A normal healthy patient.
A patient with mild systemic disease.
A patient with severe systemic disease.
A patient with severe systemic disease that is a constant threat to life.
A moribund patient who is not expected to survive without the operation.
A declared brain-dead patient whose organs are being removed for donor purposes.

Follow-up was performed according to the German guidelines once a year in cooperation with outpatient dermatologists.[11 12]

RESULTS

Patients and clinical findings [Tables 1 and 2]

During the 3-year period, about 2,500 NMSCs were treated at the department of dermatology and allergology based on published data of the Regional Tumour Centre, Dresden. We identified a total of 20 patients, 10 with giant BCC and 10 with giant SCC. The frequency of giant NMSC among our patients was estimated as 0.4% for each tumor entity.

The gender distribution was different in both groups: 80% of giant BCC patients were female. In contrast, 100% of giant SCC patients were male. The age distribution was not different between the two groups, i.e., 81.5 ± 8.5) years (mean ± standard deviation) for BCC and 79.5±11.4 years for SCC. The delay of treatment was caused mainly by the patients themselves. The longest period documented was 30 years for a BCC. A rough estimation of mean delay was 7.5 ± 3.1 years (BCC) and 2.1 ± 1.2 years (SCC), respectively.

The BCCs were localized on the scalp (6×), the extremities (3×), and the abdominal skin (1×). SCCs were localized on the scalp (8×), the lower leg (1×), and the hand (1×). The size was 35.0 ± 65.8 cm² (BCC) and 38.0 ± 76.0 cm² (SCC). Ulceration was evident in six (BCC) and five (SCC) patients. Bleeding was seen in one BCC and three SCC. Two patients with SCC presented with myiasis.
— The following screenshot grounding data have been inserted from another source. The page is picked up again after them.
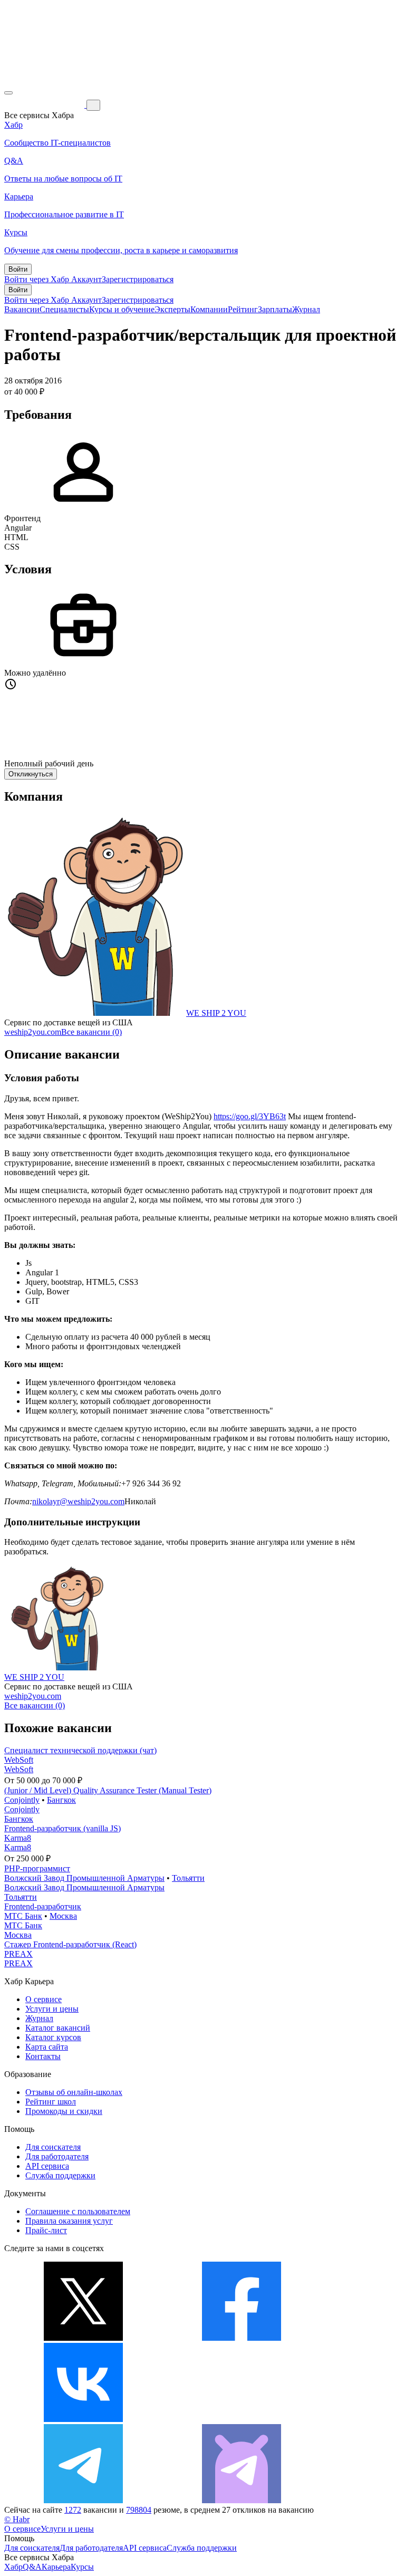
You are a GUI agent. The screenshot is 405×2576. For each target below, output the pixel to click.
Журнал (306, 309)
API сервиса (47, 2165)
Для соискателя (53, 2146)
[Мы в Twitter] (83, 2337)
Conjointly (22, 1799)
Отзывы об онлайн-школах (73, 2092)
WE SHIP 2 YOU (216, 1012)
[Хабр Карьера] (45, 104)
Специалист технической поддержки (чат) (80, 1750)
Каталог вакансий (57, 2027)
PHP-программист (37, 1868)
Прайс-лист (46, 2230)
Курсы (82, 2566)
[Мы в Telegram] (83, 2500)
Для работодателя (57, 2156)
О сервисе (43, 1999)
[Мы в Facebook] (241, 2337)
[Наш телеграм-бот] (241, 2500)
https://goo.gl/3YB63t (250, 1116)
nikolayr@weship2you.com (78, 1501)
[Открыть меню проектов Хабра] (8, 92)
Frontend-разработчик (42, 1906)
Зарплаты (275, 309)
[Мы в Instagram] (241, 2419)
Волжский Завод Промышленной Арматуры (84, 1877)
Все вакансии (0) (91, 1031)
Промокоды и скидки (63, 2111)
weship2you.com (32, 1031)
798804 (138, 2509)
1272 (72, 2509)
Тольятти (188, 1877)
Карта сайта (46, 2046)
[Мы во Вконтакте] (83, 2419)
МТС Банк (23, 1915)
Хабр (13, 2566)
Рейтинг (243, 309)
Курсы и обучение (122, 309)
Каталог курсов (53, 2037)
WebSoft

Among the scalp tumors, scull infiltration was suspected in preoperative imaging in four SCCs, in one patient with cranial infiltration. A single SCC patient presented with two cutaneous satellite metastases at the first visit. For TNM classification [Table 3].

Histopathologic findings

BCCs were classified either basosquamous (metatypic; 4x), two with perineural infiltration, or nodular (6x). One SCC was classified tricholemmal and two tumors were desmoplastic. Three SCCs demonstrated perineural infiltration, one in combination with infiltration of lymphatic vessels. Differentiation was graded intermediate in three and low in seven tumors. Further details are summarized in Tables 1 and 2.

ASA physical status classification

Thirteen of 20 patients were classified ≥3 (65%). Comparing BCC and SCC, the rate of ASA ≥3 was 80% and 60%, respectively. One SCC patients was classified ASA 4. Only palliative treatment was performed on him [Tables 1 and 2].

Treatment and outcome

All patients had a detailed clinical examination, imaging to exclude metastatic spread, and laboratory investigations as needed. Imaging techniques had been selected on an individual base with diagnostic ultrasound as primary technique, and high-resolution X-ray and magnetic resonance imaging when necessary. For scalp tumors with suspicion of scull infiltration, cranial computerized tomography (CT) and vascular CT were used. Preoperative antibiosis was used in all cases. Surgery has been performed in general anaesthesia in five (BCC) and six (SCC) patients, respectively. Time for surgery was between 2 and 6 hours in these patients. All other patients were operated in local or tumescence anesthesia. Blood transfusions were necessary in five patients, who had pre-existent anemia [Tables 1 and 2].

BCC patients

All BCCs were excised with delayed Mohs technique to assess R0 resection with tumor-free surgical margin [Table 1]. R0 resection was achieved in all but one patient with a large metatypic BCC in a longstanding leg ulcer.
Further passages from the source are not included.